What’s the difference between “in” and “on”

functionsterminology

This may be just a grammatical question.

I have seen the following two representations:

  1. This function is continuous in $D.$
  2. This function is continuous on $D.$

Is there any difference between them?
I thought that "in $D$" means the inside of $D$
while "on $D$" contains its boundary, but
I have faced many exceptions.

Could anyone explain the difference?
I would appreciate if you could tell me
other cases where this kind of difference matters.

Best Answer

Consider the function $f: \mathbb R \to \mathbb R $ defined by $f(x)=1$ for $x \in [0,1]$ and $f(x)=0$ for $x \in \mathbb R -[0,1]$. The function is not continuous but the restriction $f:[0,1] \to \mathbb R $ is just the constant function so is continuous.
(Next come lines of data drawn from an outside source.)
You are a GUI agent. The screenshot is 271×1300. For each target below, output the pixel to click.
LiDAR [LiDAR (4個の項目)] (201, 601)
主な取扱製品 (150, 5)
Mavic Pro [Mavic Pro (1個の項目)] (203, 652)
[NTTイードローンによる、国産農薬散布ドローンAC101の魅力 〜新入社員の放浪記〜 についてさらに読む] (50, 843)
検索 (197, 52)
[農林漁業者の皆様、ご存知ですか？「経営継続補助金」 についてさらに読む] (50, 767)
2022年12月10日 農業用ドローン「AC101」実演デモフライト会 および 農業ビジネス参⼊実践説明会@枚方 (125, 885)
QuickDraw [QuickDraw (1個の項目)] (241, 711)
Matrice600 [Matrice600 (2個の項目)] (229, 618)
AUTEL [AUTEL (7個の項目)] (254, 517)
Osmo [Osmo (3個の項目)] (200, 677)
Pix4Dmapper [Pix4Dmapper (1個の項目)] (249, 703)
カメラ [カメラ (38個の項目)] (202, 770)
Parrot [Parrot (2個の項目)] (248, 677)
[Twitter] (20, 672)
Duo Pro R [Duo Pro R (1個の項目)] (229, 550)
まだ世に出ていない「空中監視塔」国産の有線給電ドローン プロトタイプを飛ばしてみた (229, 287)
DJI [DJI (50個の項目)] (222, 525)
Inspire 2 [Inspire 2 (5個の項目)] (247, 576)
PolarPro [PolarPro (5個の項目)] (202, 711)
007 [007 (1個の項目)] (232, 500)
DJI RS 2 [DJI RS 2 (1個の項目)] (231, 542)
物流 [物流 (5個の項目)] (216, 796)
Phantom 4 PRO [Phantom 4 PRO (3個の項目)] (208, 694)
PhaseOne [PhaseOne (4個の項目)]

For the subset of the domain $D=[0,1]$ we say $f$ is continuous on $D$.

Consider the function $f(C,D) = \lfloor C \rfloor + D$ of variables $C$ and $D$. The function is not continuous but for each fixed $C_0$ the function $D \mapsto f(C_0,D) = \lfloor C_0 \rfloor + D\ $is continuous. In this case we say $f$ is continuous in $D$.

I have never seen these terms referring to the boundary. More common terms are continuous on $\boldsymbol D$ or continuous on the interior of $\boldsymbol D$. Another common thing to say is differentiable/holomorphic on the interior of $\boldsymbol D$ and continuous on the boundary.